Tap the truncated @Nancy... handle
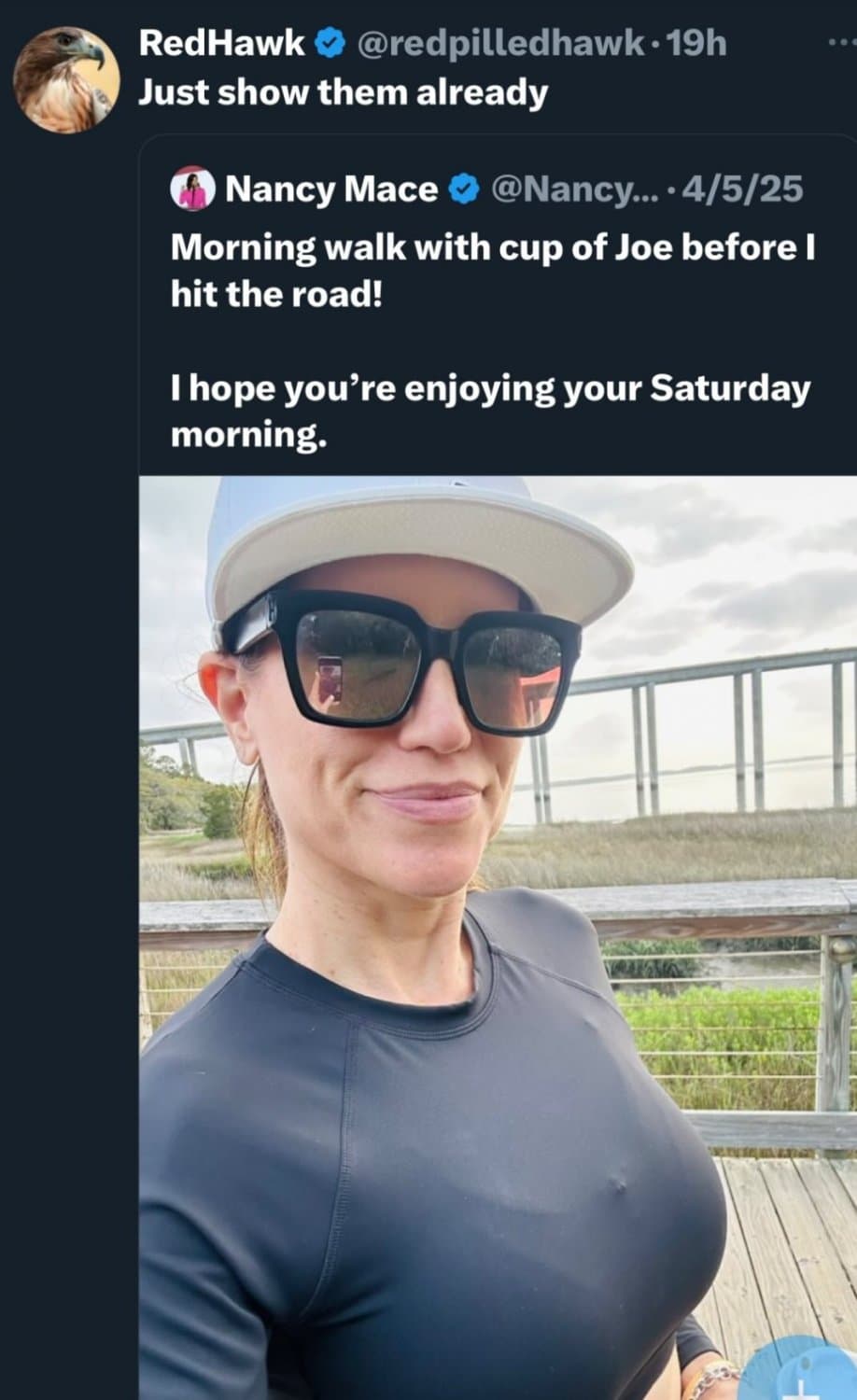573,189
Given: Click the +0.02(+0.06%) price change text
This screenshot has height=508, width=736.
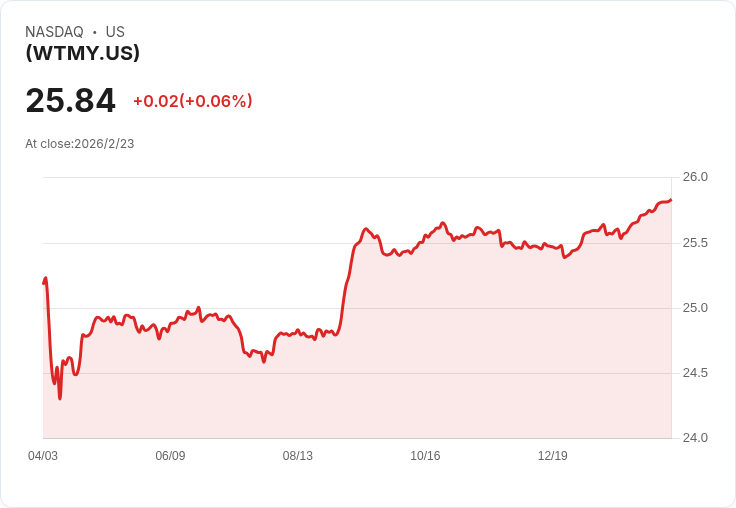Looking at the screenshot, I should tap(192, 101).
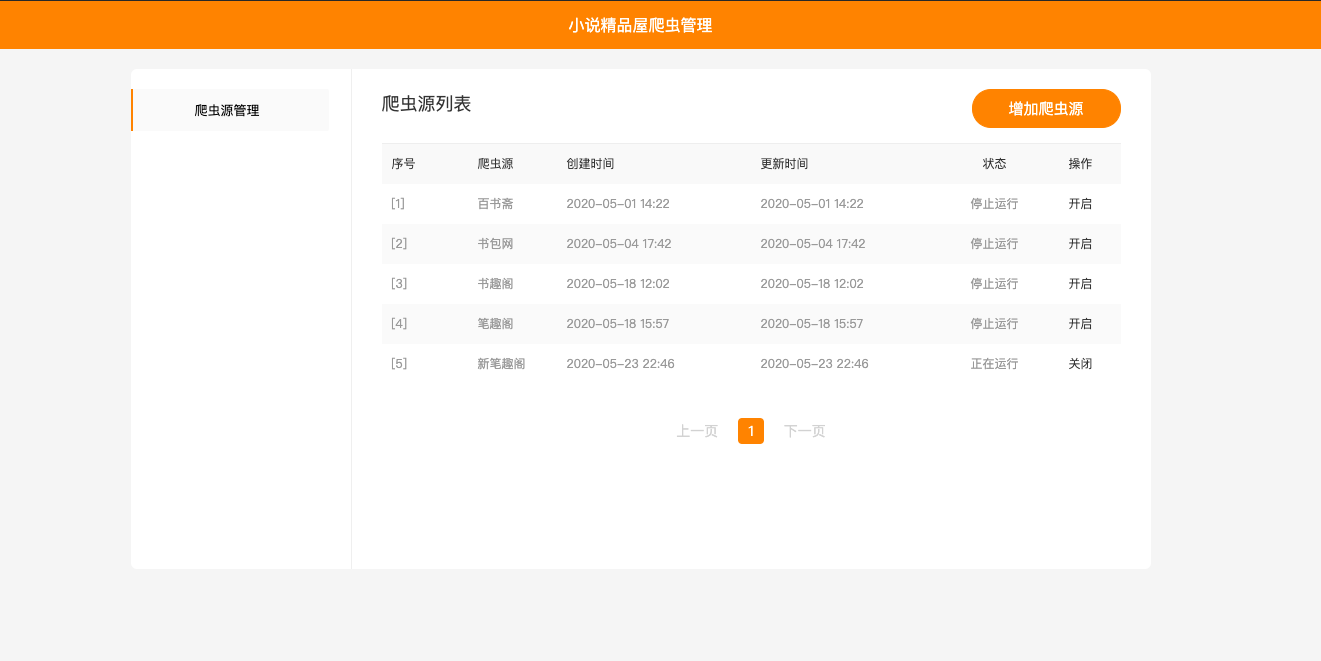The image size is (1321, 661).
Task: Click the 爬虫源 column header
Action: [495, 164]
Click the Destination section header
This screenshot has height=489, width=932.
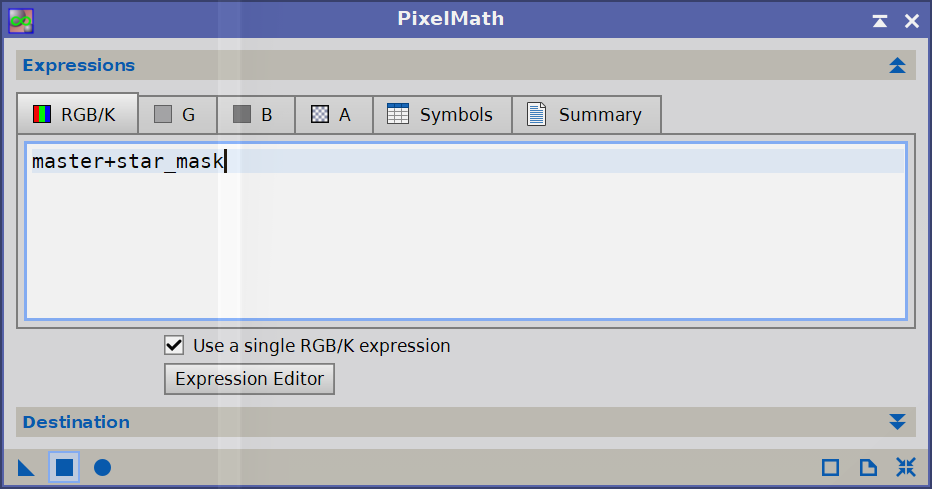(76, 422)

--- Goal ---
Can you write out the records again from the line with "Given: Click the" through the end of the records, swapping "Destination" for "Departure" and keeping everything else unchanged, with the pictures left out?

--- The completed task ---
Given: Click the +0.02(+0.06%) price change text
This screenshot has height=508, width=736.
Looking at the screenshot, I should tap(192, 101).
The image size is (1321, 661).
Task: Click the 爬虫源 column header
Action: [495, 164]
Click the Departure section header
This screenshot has height=489, width=932.
(76, 422)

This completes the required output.